Ohio Supreme Court Asked to Review Guidance Counselor’s Right to Retain Outside Attorney During Arbitration

Ohio Supreme Court Asked to Review Guidance Counselor’s Right to Retain Outside Attorney During Arbitration

On January 1, 2022,An Ohio guidance counselor who opted out of the union has asked the Ohio Supreme Court to overturn a decision of the 11th District Court of Appeals which found she did not have a right to use her own attorney during an arbitration hearing.

Revised Code 4117.04 requires public employers to extend and recognize the right of a designated union representative to serve as the exclusive representative of the bargaining unit included in a CBA. In the event that an employee wishes to obtain their own attorney at their own expense, unions will typically have procedures for the employee to waive their right to protection and representation under the CBA. If a district allows private representation in meetings such as predisciplinary hearings, they may face an unfair labor practice charge.

The employee contends that denying her choice of legal counsel infringes on the First and Fifth Amendments of the United States Constitution. The lower court held that the employee’s constitutional rights were not violated because the arbitration process was established in a collective bargaining agreement between the school district and the union. The court found that the employee herself was not legally entitled to initiate the grievance and arbitration process so her rights to free speech and due process were not violated. By requesting that the union submit the grievance to arbitration, as required by the collective bargaining agreement, the employee “ceded her standing to adjust the grievance.”

The Ohio Supreme Court is not required to take this case. If it decides not to hear the appeal, then the 11th District Court’s decision will remain prevailing law. We will monitor it for further developments.
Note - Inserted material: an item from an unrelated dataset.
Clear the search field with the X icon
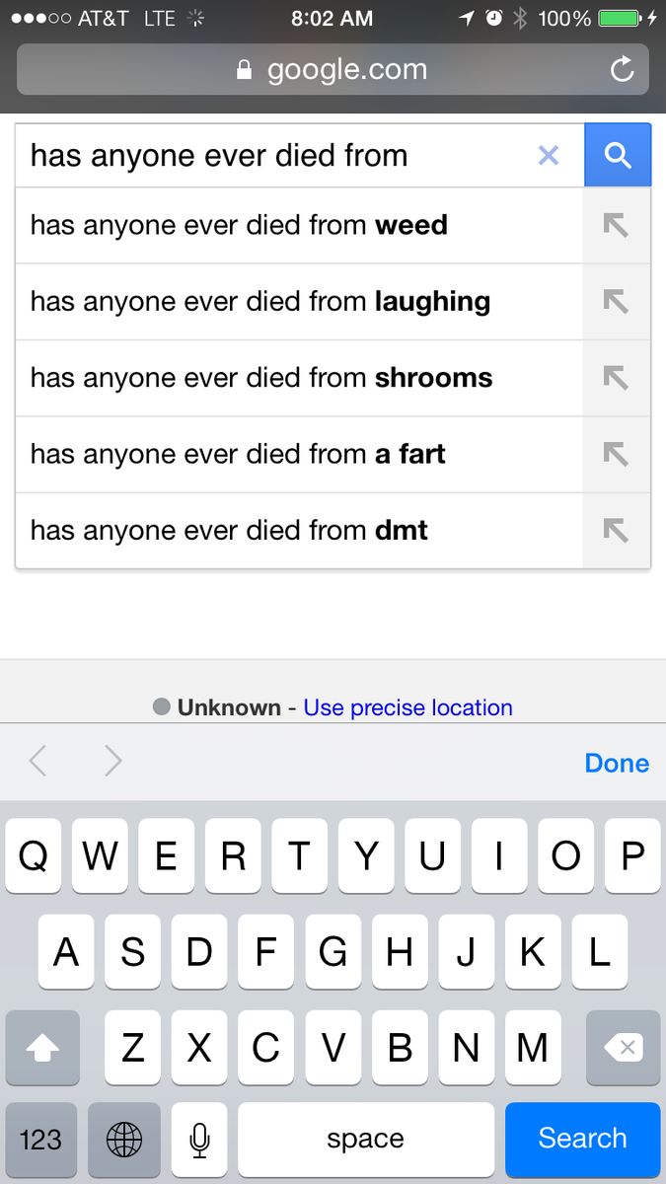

How this affects your district? The employee in this case is represented by the Buckeye Institute, which has been involved in collective bargaining litigation since the U.S. Supreme Court issued its decision in Janus declaring that fair share fees were unconstitutional. Ennis Britton has seen an increase in the number of employees who request to use their own legal counsel rather than the representation provided by public sector unions. This can put a school district in the middle of a fight between its employee and the union representing bargaining unit members, which may even result in the filing of an ULP charge against the District with the State Employment Relations Board. Districts should contact legal counsel before proceeding with any meeting which is attended by an employee’s non-union attorney.  


































Decision on State Board of Education Resolution on Transgender Protections Delayed

Decision on State Board of Education Resolution on Transgender Protections Delayed

 A “Resolution to Support Parents, Schools, and Districts in Rejecting Harmful, Coercive, and Burdensome Gender Identity Policies” was proposed at the September meeting of the State Board of Education. It was placed on the State Board agenda for its Oct. 11th and 12th meeting dates.
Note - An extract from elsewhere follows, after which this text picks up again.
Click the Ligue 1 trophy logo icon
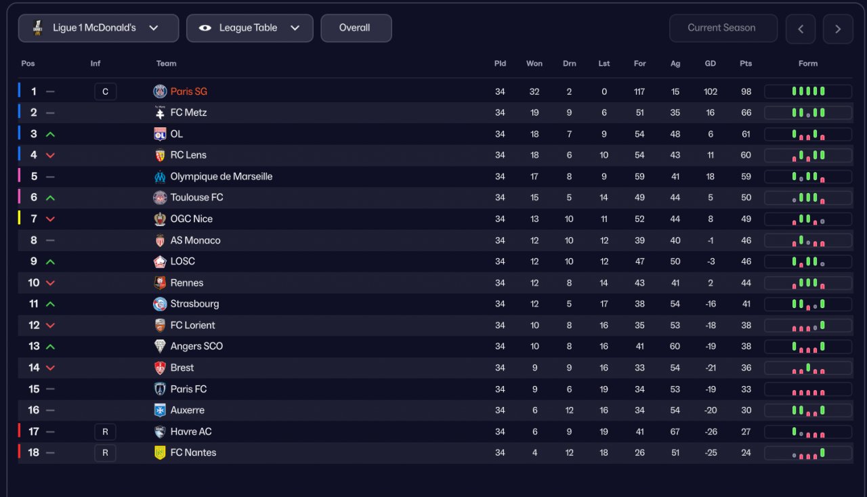 [39, 28]
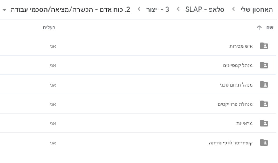This screenshot has height=163, width=278.
Task: Navigate to 3 - ייצור breadcrumb
Action: [158, 9]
This resolution declares the board’s “unequivocal opposition to the proposed regulatory changes released by the U.S. Department of Education on June 23, 2022.” Specifically, the proposed changes would prohibit schools that receive federal funds from adopting a policy or engaging in a practice that prevents a person from participating in an education program or activity consistent with their gender identity. The resolution opposes these changes and declares support for a lawsuit seeking to invalidate rules concerning the continued receipt of federal nutritional assistance adopted by the Department of Agriculture, which was joined by the Ohio Attorney General and 21 other state attorneys general.

The resolution directs the Superintendent of Public Instruction to mail a copy of the resolution to every public school district as well as elementary and secondary schools and preschools receiving federal funds, with a cover letter from the Ohio Department of Education stating the agency opposes Title IX regulatory changes, considers the United States Department of Education guidance documents without legal force and nonbinding, and urges districts not to amend policies and procedures based on USDOE guidance documents.

The final paragraph declares that the State Board rejects harmful, coercive and burdensome gender identity policies, procedures and regulations.

This resolution garnered a lot of state and national attention. The State Board heard four hours of public testimony before deliberating on the resolution. In the end, the State Board voted 12-7 to send the resolution to an executive committee for further consideration.

What this means for your district? The resolution was not passed so the State Board’s action in October to send the resolution to an executive committee for further consideration has no impact on your school district. If passed, the resolution as written would not be binding on local school districts. In the event the resolution passes, school districts should consult with legal counsel before taking any action in accordance with the resolution because doing so may subject your district to liability for failing to comply with federal law.